Уставившись на кран, Линкольн жует свой воротник.
– Думаю, он мертв, – говорит Линкольн.
Она смотрит на сына, в ее руке светится мобильник.
– Наверное, он спит.
– Нет, – возражает Линкольн. – Он умер. Кранопотамы очень легко умирают.
Она вновь опускает глаза на экран мобильника и пишет Полу, что свяжется с ним позже. В пятый или шестой раз она убеждает себя, что в телефоне включен режим без звука. Она заставляет себя положить его на землю рядом с собой, вновь оказавшись наедине с сыном, когда никто не может ей помочь. Никто, кроме мертвого кранопотама.
– Думаю, он спит, – повторяет она.
Линкольн продолжает грызть воротник рубашки. Обычно она просит его перестать, но сейчас делает вид, что не замечает этого.
– Я хочу пить, – шепчет он.
Джоан рада смене темы разговора. Она лезет в сумку, довольная тем, что сегодня не стала настаивать на том, чтобы он пил из питьевых фонтанчиков.
– Вот, отхлебни немного. – Она протягивает ему пластиковую бутылку с водой.
– Ммм, – мычит он, сделав большой глоток. Над его верхней губой появляются блестящие мокрые усы. – Холодная.
Он пьет еще, по подбородку стекает вода. Наконец он опускает бутылку и рубашкой вытирает рот.
Раз или два, разговаривая со взрослыми, вместо слова «пить» она употребляла слово «хлебать». В их доме это привычное слово, одно из многих, появившихся после рождения Линкольна. Детский нагрудник – это «опрятная собака», потому что у них есть книга, в которой неряшливая собака пачкается едой, а опрятная собака надевает детский нагрудник. «Можно мне „опрятную собаку“?» – просит он, если видит, что его рубашка пачкается. Костяшки пальцев он называет коленями пальцев. А когда он был маленьким, еще даже не совсем самим собой, то называл мяч «мясь», а изюм – «зюм». Чтобы показать, что хочет рисовать, он шмыгал носом, потому что как-то вместо рисования пальцами они попробовали рисовать носом, и это произвело на него впечатление.
Он вытягивал руку перед собой с согнутой ладонью, и это было знаком для «фламинго».
Чтобы попросить на завтрак яйцо, он издавал шипящие звуки: «Ш-ш-ш». Так шипят яйца, когда их выливаешь на сковороду. Он ввел в употребление собственный язык.

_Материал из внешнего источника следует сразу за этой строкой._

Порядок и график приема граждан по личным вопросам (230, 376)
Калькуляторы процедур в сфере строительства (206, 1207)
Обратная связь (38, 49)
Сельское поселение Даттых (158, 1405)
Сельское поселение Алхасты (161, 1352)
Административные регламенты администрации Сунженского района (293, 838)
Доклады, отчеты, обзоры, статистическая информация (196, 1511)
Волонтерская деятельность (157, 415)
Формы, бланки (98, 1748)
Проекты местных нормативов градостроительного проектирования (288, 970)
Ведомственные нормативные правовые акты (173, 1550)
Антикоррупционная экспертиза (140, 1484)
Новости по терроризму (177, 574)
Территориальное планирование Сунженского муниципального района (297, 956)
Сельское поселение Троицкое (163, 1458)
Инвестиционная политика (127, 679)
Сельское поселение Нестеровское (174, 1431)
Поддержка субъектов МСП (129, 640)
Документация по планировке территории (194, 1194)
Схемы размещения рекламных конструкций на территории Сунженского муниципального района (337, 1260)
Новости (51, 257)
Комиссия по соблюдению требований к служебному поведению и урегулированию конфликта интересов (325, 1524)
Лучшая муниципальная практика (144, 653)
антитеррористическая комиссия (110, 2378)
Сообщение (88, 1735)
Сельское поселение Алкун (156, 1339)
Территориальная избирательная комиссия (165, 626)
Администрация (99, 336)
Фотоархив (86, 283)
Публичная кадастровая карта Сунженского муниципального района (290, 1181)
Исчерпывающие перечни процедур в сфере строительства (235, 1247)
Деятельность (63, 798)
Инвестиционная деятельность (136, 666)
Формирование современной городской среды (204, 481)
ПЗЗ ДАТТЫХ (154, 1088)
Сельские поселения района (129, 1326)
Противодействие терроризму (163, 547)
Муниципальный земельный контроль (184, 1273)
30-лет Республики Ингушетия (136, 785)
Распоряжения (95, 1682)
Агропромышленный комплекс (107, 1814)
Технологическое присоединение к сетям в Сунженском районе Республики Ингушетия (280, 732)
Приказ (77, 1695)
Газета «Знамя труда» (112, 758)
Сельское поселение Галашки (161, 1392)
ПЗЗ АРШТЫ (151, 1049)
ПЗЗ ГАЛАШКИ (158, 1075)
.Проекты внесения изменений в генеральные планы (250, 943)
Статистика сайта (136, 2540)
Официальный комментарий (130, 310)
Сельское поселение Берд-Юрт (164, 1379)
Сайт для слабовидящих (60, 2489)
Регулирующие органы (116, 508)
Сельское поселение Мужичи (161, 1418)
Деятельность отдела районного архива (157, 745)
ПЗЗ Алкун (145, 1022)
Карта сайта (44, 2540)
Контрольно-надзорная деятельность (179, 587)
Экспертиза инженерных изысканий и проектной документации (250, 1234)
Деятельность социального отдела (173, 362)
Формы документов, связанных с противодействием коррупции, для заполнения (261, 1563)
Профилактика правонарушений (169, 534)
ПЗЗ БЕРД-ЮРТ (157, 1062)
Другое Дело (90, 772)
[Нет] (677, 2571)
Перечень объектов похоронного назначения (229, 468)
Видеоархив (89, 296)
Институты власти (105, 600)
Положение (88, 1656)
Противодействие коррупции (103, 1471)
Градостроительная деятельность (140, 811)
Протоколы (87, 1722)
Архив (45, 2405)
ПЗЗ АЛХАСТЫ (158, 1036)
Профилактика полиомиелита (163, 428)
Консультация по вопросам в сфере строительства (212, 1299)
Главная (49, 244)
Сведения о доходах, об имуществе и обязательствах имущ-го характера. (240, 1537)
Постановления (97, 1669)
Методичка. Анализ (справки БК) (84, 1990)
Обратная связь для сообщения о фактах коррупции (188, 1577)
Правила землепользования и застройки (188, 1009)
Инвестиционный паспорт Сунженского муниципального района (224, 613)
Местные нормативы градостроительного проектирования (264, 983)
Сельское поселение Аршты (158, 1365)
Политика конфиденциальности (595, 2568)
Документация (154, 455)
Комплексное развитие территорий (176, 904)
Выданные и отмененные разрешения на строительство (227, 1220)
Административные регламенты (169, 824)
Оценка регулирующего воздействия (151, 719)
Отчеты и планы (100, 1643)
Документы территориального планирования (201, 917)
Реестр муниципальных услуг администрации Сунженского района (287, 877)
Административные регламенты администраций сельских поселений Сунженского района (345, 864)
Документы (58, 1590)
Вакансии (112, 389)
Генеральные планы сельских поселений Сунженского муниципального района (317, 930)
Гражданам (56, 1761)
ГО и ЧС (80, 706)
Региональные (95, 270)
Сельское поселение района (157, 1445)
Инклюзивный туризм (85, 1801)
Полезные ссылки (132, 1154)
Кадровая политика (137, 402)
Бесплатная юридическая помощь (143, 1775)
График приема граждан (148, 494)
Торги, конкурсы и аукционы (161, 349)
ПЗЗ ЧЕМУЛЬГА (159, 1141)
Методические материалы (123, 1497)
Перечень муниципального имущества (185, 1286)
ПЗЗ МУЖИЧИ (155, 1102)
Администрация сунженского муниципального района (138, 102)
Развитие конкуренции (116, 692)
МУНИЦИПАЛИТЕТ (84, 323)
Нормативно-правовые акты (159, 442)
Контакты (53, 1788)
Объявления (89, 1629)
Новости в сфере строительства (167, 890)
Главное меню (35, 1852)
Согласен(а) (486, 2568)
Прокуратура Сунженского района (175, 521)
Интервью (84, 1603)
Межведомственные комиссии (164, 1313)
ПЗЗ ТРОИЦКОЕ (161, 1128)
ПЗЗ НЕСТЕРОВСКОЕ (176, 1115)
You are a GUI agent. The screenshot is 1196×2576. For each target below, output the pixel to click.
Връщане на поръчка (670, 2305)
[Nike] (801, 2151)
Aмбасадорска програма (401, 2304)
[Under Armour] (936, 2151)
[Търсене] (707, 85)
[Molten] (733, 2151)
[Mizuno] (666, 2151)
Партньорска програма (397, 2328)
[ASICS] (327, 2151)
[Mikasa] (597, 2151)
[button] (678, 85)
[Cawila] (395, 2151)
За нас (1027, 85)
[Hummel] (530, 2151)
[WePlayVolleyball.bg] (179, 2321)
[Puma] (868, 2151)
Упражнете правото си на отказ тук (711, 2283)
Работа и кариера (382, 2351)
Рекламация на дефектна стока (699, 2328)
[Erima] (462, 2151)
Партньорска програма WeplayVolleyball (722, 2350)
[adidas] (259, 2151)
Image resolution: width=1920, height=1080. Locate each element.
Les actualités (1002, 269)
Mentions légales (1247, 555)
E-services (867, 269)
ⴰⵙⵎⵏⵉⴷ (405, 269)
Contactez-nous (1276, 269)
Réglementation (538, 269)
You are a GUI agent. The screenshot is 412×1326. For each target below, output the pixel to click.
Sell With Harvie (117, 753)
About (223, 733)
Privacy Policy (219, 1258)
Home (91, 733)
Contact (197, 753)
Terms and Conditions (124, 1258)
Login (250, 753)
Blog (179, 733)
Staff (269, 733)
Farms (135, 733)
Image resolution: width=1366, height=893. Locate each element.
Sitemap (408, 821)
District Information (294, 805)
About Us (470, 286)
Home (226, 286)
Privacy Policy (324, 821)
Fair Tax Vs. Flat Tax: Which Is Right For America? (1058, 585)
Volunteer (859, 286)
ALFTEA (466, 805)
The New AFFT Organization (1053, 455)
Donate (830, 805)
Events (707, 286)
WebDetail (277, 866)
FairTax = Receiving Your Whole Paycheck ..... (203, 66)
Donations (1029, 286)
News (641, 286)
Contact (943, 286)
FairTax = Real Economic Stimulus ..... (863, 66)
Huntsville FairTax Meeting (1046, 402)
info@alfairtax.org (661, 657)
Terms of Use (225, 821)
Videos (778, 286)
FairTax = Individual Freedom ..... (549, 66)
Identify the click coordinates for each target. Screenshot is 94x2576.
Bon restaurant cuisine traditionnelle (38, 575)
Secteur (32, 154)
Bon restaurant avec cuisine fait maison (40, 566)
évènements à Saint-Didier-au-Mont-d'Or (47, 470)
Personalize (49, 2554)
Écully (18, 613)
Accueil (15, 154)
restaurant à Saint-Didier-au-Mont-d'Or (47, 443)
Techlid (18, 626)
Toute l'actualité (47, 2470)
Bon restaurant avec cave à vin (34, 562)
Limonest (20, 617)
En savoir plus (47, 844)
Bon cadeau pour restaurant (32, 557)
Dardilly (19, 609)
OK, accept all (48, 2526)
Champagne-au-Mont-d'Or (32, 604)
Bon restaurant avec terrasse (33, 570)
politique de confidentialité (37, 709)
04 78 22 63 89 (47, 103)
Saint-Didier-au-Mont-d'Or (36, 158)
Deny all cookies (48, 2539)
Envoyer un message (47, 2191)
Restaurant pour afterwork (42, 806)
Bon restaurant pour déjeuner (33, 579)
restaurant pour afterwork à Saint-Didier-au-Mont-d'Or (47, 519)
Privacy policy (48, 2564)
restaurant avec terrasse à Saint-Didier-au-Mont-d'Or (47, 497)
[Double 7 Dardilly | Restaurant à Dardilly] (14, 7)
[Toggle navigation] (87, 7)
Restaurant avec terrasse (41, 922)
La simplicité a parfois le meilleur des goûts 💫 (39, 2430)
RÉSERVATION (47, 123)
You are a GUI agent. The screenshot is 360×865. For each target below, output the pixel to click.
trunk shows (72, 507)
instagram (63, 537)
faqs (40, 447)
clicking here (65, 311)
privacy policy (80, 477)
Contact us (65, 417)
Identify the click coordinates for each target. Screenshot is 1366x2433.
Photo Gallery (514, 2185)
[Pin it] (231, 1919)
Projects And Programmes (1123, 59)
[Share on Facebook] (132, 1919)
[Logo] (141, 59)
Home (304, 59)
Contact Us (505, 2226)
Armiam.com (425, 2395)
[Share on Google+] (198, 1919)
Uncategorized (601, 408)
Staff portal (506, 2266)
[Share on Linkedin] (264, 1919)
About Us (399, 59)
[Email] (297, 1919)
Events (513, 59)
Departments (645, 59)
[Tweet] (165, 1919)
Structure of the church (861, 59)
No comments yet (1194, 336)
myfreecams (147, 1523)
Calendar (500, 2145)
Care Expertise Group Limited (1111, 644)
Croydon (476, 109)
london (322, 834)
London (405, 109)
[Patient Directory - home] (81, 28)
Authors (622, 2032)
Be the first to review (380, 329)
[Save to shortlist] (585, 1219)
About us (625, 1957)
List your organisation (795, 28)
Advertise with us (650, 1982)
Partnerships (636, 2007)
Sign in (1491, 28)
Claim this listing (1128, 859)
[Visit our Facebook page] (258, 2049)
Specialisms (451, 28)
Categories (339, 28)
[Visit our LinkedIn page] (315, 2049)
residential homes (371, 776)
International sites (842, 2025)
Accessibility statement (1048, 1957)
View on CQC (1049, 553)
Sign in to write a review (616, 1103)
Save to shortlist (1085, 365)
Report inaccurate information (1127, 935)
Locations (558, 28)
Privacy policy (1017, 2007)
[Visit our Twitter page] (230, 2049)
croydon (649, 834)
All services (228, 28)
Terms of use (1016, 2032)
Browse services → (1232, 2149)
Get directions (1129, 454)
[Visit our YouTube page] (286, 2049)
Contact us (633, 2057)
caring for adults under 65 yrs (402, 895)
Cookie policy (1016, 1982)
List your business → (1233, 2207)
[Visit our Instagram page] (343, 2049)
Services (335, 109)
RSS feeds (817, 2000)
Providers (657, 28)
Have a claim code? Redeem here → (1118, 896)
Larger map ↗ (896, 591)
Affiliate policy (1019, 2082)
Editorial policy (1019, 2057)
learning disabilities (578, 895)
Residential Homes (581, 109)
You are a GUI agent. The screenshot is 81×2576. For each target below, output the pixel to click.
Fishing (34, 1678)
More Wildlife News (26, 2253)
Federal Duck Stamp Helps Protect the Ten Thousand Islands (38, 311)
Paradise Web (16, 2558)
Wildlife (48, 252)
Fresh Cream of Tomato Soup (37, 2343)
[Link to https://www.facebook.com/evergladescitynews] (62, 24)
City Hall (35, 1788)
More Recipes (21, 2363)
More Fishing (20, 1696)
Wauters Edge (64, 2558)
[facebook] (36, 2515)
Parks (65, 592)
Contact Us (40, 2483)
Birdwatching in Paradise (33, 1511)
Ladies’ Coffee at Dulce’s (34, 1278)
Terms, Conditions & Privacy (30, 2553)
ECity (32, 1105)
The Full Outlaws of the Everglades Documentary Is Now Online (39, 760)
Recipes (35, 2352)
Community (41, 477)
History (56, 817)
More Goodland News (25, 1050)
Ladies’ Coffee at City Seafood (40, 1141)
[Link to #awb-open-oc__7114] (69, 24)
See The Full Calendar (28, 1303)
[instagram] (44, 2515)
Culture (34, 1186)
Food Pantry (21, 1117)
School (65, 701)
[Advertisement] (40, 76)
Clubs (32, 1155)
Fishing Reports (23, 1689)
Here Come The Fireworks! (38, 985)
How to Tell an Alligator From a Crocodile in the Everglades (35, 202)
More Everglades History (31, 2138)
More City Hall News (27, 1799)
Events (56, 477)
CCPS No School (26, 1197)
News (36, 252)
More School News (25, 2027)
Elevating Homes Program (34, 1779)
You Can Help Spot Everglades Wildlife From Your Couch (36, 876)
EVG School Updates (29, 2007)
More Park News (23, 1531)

Много чего не существовало до его появления на свет.
Кайлин знает одно: виновата ее мать. Если бы мама не отобрала у нее телефон, все было бы по-другому. Кайлин звонила бы сейчас в полицию, или отцу, или кому-нибудь еще. Наверняка родные ужасно хотят получить от нее весточку. Она вспоминает о том, как Виктория отправляла в школе миллион сообщений после той автомобильной аварии, когда она сильно ударилась, и все так беспокоились. Но каково теперь сидеть, как в ловушке, в кладовой зоопарка!
Ну надо же! И только потому, что она проспала три утра подряд и опоздала на автомобильный пул и маме пришлось везти ее в школу, только из-за этого она лишилась телефона. Пожалуй, не исключено, что маме станет так стыдно из-за всего этого, что Кайлин в конечном счете получит новый телефон.
Этого почти довольно, чтобы приободрить себя. Она ощущает под ладонью твердую и холодную стальную дверь. Ей нравится гладкий металл, и она растопыривает пальцы, словно делает отпечаток ладони. Ее рука липкая от кетчупа.
Она здесь совершенно одна. Когда у нее есть телефон, она не бывает одна.
На третий день в череде опозданий она выглянула из окна спальни и увидела, что другие девочки в автомобильном пуле выезжают с подъездной аллеи, и она сбежала по лестнице, чтобы уехать вместе с ними. Не ее вина, что они уехали слишком быстро. Но ее матери было все равно.
Кайлин отодвигает засов, приоткрывает дверь и выглядывает в узенькую щелочку. Ничего. Никого. Она убирает волосы с лица и откусывает от «зоологического» печенья. Жираф. Сахар помогает избавиться от неприятного вкуса во рту, хотя она предпочла бы жареную курицу или картофель фри.